Stored items
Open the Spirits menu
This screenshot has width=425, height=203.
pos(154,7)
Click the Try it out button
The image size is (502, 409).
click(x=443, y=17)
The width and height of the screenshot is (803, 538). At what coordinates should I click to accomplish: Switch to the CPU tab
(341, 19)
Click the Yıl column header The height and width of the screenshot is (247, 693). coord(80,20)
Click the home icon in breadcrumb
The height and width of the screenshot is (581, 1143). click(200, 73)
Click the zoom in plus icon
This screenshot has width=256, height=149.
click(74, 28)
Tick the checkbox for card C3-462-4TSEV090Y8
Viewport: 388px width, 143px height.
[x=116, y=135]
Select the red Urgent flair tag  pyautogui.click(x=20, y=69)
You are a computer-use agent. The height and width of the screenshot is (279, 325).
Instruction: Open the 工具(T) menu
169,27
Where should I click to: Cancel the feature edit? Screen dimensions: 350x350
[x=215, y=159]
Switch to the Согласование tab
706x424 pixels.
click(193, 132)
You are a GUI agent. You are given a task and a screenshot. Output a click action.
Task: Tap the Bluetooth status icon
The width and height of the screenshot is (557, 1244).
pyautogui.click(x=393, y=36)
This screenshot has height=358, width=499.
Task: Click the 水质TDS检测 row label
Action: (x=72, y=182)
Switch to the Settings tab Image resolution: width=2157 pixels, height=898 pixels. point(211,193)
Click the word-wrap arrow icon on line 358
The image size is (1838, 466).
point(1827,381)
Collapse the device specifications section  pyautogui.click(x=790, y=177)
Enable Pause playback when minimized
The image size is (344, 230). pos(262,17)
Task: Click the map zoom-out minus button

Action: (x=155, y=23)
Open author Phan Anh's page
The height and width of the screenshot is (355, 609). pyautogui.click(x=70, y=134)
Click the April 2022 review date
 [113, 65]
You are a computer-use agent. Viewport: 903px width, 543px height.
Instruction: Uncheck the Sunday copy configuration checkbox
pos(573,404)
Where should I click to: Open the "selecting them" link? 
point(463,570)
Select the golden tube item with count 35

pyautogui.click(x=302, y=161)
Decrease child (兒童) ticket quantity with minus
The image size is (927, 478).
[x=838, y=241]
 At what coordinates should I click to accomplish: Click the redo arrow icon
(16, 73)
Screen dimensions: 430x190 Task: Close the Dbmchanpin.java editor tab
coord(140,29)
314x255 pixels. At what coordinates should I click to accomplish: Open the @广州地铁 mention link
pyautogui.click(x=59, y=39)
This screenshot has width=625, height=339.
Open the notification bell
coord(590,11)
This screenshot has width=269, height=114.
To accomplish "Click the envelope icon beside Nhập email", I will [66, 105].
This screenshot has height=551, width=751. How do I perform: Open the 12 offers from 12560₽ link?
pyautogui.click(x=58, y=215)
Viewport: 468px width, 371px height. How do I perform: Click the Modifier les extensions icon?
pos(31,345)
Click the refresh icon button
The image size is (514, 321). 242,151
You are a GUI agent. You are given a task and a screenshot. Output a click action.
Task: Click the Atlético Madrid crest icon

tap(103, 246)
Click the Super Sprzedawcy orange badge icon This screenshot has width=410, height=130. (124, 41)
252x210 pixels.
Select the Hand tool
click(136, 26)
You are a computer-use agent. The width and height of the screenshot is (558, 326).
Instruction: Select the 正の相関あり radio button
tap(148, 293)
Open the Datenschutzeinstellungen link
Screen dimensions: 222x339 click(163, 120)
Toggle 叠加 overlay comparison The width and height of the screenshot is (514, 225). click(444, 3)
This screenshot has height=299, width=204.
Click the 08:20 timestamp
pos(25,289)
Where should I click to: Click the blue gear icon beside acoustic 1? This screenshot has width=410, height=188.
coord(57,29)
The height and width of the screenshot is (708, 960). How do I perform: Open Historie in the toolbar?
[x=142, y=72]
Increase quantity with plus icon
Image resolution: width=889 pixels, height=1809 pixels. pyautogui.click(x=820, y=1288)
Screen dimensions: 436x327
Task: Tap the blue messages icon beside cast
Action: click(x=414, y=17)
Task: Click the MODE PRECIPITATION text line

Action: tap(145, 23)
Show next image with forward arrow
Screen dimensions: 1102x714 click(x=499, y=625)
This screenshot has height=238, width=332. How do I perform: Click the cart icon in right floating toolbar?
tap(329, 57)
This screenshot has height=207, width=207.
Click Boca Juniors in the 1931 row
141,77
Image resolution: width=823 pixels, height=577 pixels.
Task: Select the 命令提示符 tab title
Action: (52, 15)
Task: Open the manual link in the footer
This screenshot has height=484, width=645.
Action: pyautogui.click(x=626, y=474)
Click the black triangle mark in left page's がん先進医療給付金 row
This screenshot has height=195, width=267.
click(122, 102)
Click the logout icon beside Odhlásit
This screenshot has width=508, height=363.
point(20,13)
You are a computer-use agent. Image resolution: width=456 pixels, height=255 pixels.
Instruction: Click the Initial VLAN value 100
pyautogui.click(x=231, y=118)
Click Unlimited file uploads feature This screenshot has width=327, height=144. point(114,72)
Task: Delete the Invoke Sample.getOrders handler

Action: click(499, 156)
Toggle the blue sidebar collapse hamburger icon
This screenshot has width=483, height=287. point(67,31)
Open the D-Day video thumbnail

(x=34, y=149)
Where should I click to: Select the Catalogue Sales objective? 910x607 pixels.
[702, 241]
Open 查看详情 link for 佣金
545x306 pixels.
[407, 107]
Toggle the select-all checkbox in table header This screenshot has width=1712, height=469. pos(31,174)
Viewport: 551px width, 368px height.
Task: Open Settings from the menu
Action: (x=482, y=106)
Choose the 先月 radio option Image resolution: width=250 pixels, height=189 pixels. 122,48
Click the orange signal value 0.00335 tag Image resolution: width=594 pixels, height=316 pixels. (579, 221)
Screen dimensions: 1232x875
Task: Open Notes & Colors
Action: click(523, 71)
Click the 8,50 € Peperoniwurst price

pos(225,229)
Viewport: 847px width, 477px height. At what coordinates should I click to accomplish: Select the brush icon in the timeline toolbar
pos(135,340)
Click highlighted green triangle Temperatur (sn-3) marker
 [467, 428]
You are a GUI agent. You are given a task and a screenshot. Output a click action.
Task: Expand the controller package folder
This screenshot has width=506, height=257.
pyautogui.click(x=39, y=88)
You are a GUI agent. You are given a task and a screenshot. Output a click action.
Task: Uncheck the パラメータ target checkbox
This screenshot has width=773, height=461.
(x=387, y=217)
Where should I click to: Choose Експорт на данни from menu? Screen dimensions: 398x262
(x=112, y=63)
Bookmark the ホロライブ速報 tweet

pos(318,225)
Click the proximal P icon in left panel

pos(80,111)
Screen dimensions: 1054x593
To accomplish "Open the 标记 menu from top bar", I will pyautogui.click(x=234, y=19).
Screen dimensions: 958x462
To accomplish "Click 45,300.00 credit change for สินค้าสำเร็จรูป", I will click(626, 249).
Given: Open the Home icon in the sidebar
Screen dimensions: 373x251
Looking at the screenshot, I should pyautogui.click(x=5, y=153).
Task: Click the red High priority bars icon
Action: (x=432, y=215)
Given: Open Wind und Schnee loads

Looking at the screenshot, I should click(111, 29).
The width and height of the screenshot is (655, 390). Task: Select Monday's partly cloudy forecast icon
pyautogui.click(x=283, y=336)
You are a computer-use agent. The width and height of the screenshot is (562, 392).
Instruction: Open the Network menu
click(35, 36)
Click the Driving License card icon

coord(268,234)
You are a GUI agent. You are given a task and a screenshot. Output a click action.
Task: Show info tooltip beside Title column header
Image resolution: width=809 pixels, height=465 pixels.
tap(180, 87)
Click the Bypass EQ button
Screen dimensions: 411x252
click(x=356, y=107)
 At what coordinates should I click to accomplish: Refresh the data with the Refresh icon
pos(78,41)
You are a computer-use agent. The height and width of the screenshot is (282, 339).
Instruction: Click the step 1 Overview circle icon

*WHAT IS REQUIRED*: From the opening line of the data above through the line that contains "is (279, 325).", please print each line as it stands and only those lines.

*ANSWER TO THE EXERCISE*:
Open the Spirits menu
This screenshot has width=425, height=203.
pos(154,7)
Click the Try it out button
The image size is (502, 409).
click(x=443, y=17)
The width and height of the screenshot is (803, 538). At what coordinates should I click to accomplish: Switch to the CPU tab
(341, 19)
Click the Yıl column header The height and width of the screenshot is (247, 693). coord(80,20)
Click the home icon in breadcrumb
The height and width of the screenshot is (581, 1143). click(200, 73)
Click the zoom in plus icon
This screenshot has width=256, height=149.
click(74, 28)
Tick the checkbox for card C3-462-4TSEV090Y8
Viewport: 388px width, 143px height.
[x=116, y=135]
Select the red Urgent flair tag  pyautogui.click(x=20, y=69)
You are a computer-use agent. The height and width of the screenshot is (279, 325).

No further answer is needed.